Principle:Google research Deduplicate text datasets Dataset Serialization TFDS

Knowledge Sources	Deduplicating Training Data Makes Language Models Better TensorFlow Datasets deduplicate-text-datasets
Domains	Data_Processing, NLP, Text_Deduplication
Last Updated	2026-02-14 21:00 GMT

Overview

A data transformation technique that converts a structured dataset into a flat binary file with separator-delimited examples, enabling byte-level suffix array construction and deduplication.

Description

Dataset serialization solves the fundamental format mismatch between structured dataset formats (such as TensorFlow Datasets) and the byte-level suffix array algorithms. Suffix arrays operate on raw byte sequences, so datasets must first be serialized into a single contiguous binary file.

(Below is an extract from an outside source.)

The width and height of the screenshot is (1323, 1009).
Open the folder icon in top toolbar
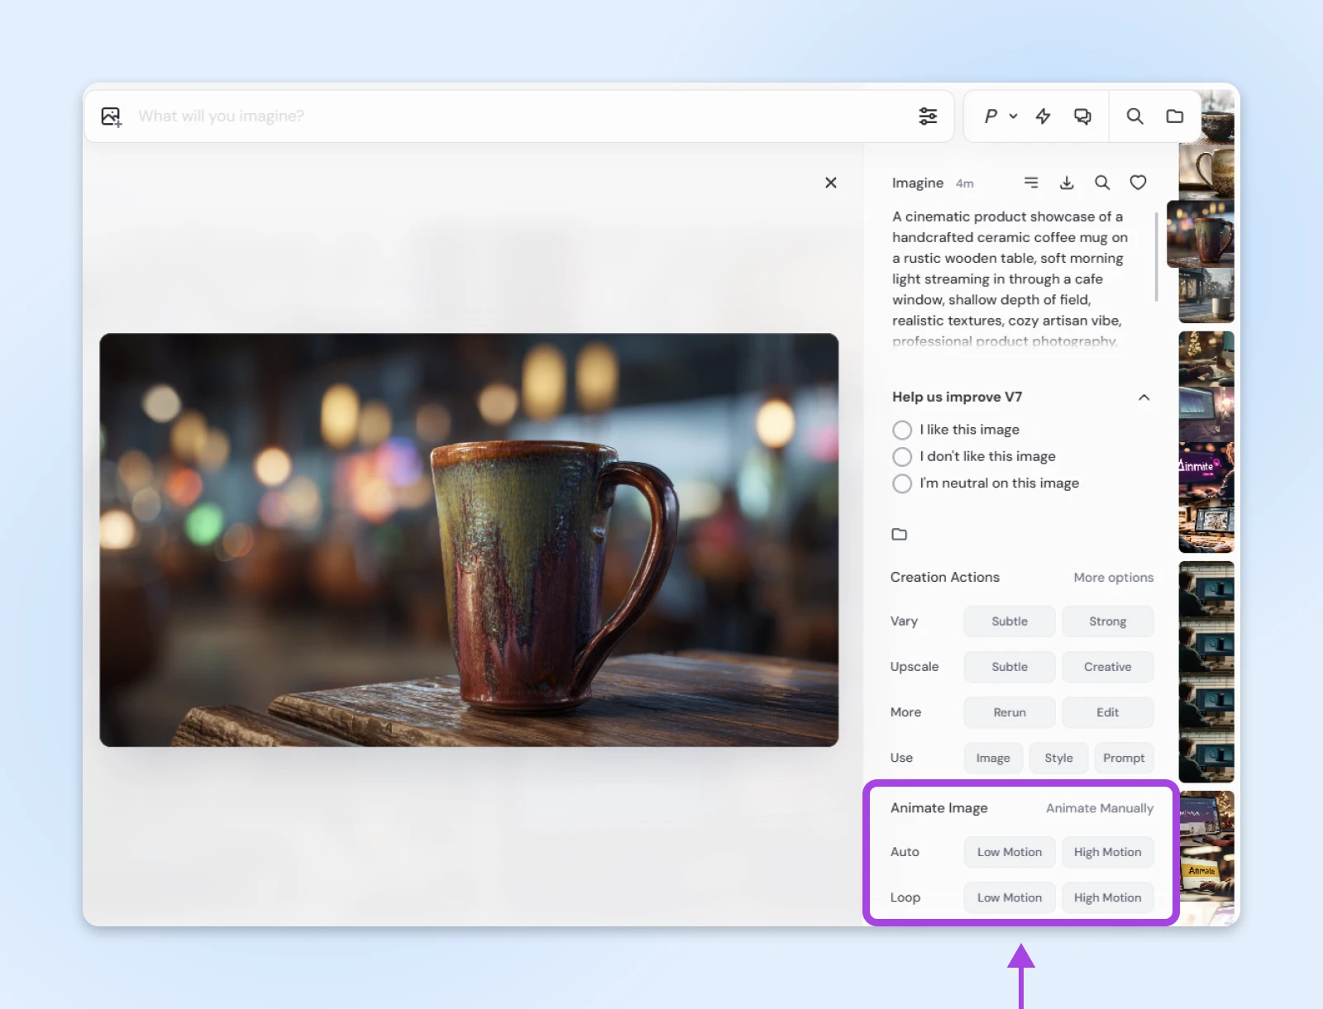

The serialization process concatenates all text examples into one flat binary file, inserting unique separator tokens between examples. Each separator consists of a configurable prefix (default \xff\xff) followed by a 4-byte incrementing UID. This separator scheme serves two purposes: (1) it prevents the suffix array from finding spurious matches that span example boundaries, and (2) it enables reverse-mapping byte positions back to their originating examples during the deduplication application step.

Alongside the binary file, a size file is written containing cumulative byte offsets for each example boundary, stored as a uint64 array. This size file is essential for the TFDS deduplication application step, which uses it to map byte-range removals back to individual examples.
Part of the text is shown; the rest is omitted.